为了减少过拟合,我们在输出层之前加入dropout。我们用一个placeholder来代表一个神经元的输出在dropout中保持不变的概率。这样我们可以在训练过程中启用dropout,在测试过程中关闭dropout。 TensorFlow的tf.nn.dropout操作除了可以屏蔽神经元的输出外,还会自动处理神经元输出值的scale。所以用dropout的时候可以不用考虑scale。

keep_prob = tf.placeholder("float")
h_fc1_drop = tf.nn.dropout(h_fc1, keep_prob)

TensorFlow学习笔记3-从MNIST开始中的神经元结构)

最后,我们添加一个softmax层,就像前面的单层softmax regression一样。

W_fc2 = weight_variable([1024, 10])
b_fc2 = bias_variable([10])

y_conv=tf.nn.softmax(tf.matmul(h_fc1_drop, W_fc2) + b_fc2)

训练和评估模型

这个模型的效果如何呢?

为了进行训练和评估,我们使用与之前简单的单层SoftMax神经网络模型几乎相同的一套代码,只是我们会用更加复杂的ADAM优化器来做梯度最速下降,在feed_dict中加入额外的参数keep_prob来控制dropout比例。然后每100次迭代输出一次日志。

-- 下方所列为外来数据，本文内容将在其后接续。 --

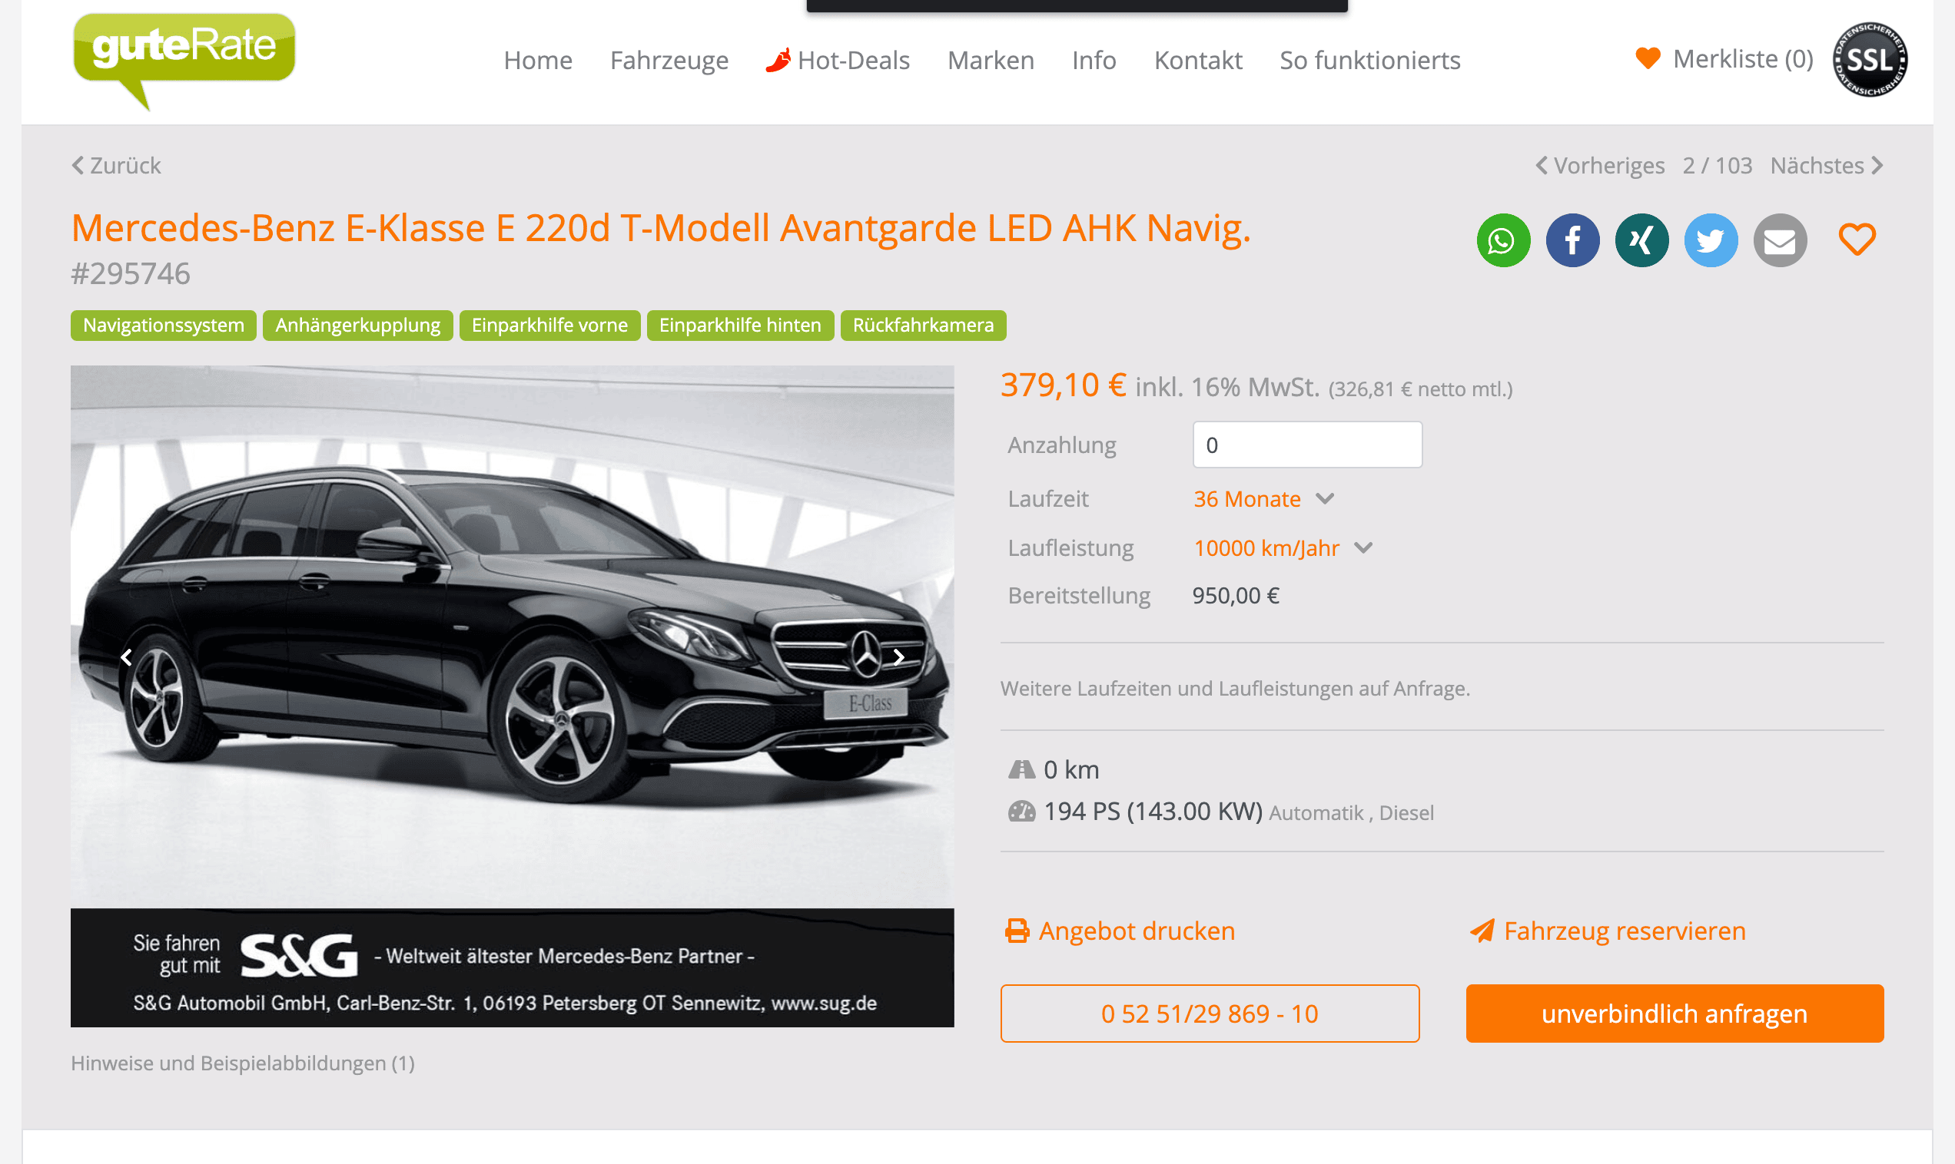Viewport: 1955px width, 1164px height.
Task: Click the phone number button
Action: point(1209,1013)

cross_entropy = -tf.reduce_sum(y_*tf.log(y_conv))
train_step = tf.train.AdamOptimizer(1e-4).minimize(cross_entropy)
correct_prediction = tf.equal(tf.argmax(y_conv,1), tf.argmax(y_,1))
accuracy = tf.reduce_mean(tf.cast(correct_prediction, "float"))
sess.run(tf.initialize_all_variables())
for i in range(20000):
  batch = mnist.train.next_batch(50)
  if i%100 == 0:
    train_accuracy = accuracy.eval(feed_dict={
        x:batch[0], y_: batch[1], keep_prob: 1.0})
    print "step %d, training accuracy %g"%(i, train_accuracy)
  train_step.run(feed_dict={x: batch[0], y_: batch[1], keep_prob: 0.5})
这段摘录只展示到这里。